[Exercise details] Please repeat the lines below exactly. Begin with the line containing "Where should I click to: Switch to the 通道" and go on through the line containing "Task: Open 弹性公网IP in the sidebar".

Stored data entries

┄┄┄┄┄┄

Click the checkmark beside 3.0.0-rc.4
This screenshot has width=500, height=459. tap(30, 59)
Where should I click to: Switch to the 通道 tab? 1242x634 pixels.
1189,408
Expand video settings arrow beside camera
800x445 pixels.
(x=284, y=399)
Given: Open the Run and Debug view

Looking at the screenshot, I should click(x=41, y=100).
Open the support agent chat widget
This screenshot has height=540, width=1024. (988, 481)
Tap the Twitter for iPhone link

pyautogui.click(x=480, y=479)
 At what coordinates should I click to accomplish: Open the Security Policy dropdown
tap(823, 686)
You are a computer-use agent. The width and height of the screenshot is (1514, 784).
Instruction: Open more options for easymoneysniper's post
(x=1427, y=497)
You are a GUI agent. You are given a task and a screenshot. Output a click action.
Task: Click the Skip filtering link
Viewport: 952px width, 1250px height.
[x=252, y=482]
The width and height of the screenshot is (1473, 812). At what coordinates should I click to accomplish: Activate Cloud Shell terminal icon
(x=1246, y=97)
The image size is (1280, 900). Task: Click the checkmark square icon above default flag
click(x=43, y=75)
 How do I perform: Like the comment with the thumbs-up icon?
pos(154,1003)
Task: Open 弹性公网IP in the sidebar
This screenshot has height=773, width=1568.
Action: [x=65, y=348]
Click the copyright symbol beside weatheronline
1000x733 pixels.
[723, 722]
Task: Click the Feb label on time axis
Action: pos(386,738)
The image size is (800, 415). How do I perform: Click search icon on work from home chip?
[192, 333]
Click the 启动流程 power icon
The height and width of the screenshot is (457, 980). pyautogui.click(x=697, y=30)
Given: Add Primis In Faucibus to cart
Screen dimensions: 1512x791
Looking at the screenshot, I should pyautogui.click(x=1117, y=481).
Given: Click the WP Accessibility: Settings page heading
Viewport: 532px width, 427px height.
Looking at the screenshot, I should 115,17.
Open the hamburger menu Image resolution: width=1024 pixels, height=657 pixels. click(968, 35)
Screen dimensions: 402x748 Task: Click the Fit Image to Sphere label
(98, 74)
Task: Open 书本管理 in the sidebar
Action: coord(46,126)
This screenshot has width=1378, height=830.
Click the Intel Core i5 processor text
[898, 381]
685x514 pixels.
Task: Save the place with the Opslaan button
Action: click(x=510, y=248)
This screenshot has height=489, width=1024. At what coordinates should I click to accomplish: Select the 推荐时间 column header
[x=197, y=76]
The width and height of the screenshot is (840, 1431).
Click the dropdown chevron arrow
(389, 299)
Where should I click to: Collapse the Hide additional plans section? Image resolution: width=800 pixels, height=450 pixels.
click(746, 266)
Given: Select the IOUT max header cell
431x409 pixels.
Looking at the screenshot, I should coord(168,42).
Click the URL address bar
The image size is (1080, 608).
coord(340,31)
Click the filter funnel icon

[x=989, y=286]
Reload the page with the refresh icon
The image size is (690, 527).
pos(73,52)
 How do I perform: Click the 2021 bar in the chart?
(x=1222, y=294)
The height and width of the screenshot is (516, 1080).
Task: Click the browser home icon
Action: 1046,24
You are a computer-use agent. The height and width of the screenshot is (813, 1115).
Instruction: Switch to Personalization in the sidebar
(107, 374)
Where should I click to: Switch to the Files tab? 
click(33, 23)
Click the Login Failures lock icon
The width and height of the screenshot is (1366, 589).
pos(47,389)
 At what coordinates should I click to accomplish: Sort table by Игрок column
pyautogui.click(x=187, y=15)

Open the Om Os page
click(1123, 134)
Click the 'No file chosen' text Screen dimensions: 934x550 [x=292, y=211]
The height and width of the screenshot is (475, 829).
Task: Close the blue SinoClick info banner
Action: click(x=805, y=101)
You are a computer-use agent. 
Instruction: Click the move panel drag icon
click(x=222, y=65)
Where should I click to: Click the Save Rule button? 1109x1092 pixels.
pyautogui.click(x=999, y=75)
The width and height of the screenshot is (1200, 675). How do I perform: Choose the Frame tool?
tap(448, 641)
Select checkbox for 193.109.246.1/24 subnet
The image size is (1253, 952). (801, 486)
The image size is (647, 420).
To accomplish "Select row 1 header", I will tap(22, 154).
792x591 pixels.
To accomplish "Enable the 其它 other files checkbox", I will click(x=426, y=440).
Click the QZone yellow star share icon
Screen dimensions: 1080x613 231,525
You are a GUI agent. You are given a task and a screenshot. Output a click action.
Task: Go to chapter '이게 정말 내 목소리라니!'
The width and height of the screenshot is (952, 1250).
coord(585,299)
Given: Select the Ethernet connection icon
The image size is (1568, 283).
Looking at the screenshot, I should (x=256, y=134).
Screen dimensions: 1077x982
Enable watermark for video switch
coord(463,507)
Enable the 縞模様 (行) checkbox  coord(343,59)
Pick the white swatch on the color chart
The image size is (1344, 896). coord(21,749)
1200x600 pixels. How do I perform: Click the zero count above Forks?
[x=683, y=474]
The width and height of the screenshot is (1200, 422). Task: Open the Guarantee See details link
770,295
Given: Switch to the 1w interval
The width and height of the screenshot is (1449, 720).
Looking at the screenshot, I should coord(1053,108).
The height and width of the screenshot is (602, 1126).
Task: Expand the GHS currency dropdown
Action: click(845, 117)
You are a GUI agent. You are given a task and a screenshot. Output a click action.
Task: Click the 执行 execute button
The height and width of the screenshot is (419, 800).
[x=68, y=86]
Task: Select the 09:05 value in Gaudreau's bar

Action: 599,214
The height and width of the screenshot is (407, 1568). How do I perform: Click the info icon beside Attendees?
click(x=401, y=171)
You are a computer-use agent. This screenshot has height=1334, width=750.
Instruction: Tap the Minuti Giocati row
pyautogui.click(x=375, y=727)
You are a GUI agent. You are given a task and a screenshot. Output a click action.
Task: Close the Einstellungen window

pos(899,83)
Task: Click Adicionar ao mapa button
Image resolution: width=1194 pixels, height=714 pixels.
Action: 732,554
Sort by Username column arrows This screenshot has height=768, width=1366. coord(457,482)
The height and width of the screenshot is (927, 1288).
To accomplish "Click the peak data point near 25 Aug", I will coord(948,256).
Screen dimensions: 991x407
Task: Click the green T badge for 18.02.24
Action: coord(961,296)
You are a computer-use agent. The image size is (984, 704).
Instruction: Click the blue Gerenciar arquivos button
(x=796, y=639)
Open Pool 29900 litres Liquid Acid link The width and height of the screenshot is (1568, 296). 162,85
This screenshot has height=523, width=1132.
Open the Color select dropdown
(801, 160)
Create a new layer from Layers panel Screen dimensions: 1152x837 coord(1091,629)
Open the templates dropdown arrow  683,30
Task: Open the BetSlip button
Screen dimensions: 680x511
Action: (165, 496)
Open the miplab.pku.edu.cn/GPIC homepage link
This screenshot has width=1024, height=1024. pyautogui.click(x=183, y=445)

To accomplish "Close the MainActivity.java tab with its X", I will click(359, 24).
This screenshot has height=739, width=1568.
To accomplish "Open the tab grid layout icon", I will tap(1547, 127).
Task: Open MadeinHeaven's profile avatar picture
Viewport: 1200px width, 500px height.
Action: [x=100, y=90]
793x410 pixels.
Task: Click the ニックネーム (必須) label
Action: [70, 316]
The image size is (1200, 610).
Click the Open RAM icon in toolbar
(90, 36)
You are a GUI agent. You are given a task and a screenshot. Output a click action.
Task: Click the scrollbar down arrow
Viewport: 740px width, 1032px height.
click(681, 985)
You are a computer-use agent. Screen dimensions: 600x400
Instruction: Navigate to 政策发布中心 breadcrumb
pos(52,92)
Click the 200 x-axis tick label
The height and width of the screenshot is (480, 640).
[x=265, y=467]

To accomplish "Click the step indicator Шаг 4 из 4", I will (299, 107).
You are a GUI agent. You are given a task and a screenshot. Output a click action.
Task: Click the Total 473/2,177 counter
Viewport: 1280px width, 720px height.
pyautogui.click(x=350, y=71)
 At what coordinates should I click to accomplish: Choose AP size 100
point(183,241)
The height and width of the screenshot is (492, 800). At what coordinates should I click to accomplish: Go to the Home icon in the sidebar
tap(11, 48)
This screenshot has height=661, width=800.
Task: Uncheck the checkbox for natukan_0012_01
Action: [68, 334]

┄┄┄┄┄┄

[Exercise response]
Where should I click to: Switch to the 通道 tab? 1242x634 pixels.
1189,408
Expand video settings arrow beside camera
800x445 pixels.
(x=284, y=399)
Given: Open the Run and Debug view

Looking at the screenshot, I should click(x=41, y=100).
Open the support agent chat widget
This screenshot has height=540, width=1024. (988, 481)
Tap the Twitter for iPhone link

pyautogui.click(x=480, y=479)
 At what coordinates should I click to accomplish: Open the Security Policy dropdown
tap(823, 686)
You are a computer-use agent. The width and height of the screenshot is (1514, 784).
Instruction: Open more options for easymoneysniper's post
(x=1427, y=497)
You are a GUI agent. You are given a task and a screenshot. Output a click action.
Task: Click the Skip filtering link
Viewport: 952px width, 1250px height.
[x=252, y=482]
The width and height of the screenshot is (1473, 812). At what coordinates should I click to accomplish: Activate Cloud Shell terminal icon
(x=1246, y=97)
The image size is (1280, 900). Task: Click the checkmark square icon above default flag
click(x=43, y=75)
 How do I perform: Like the comment with the thumbs-up icon?
pos(154,1003)
Task: Open 弹性公网IP in the sidebar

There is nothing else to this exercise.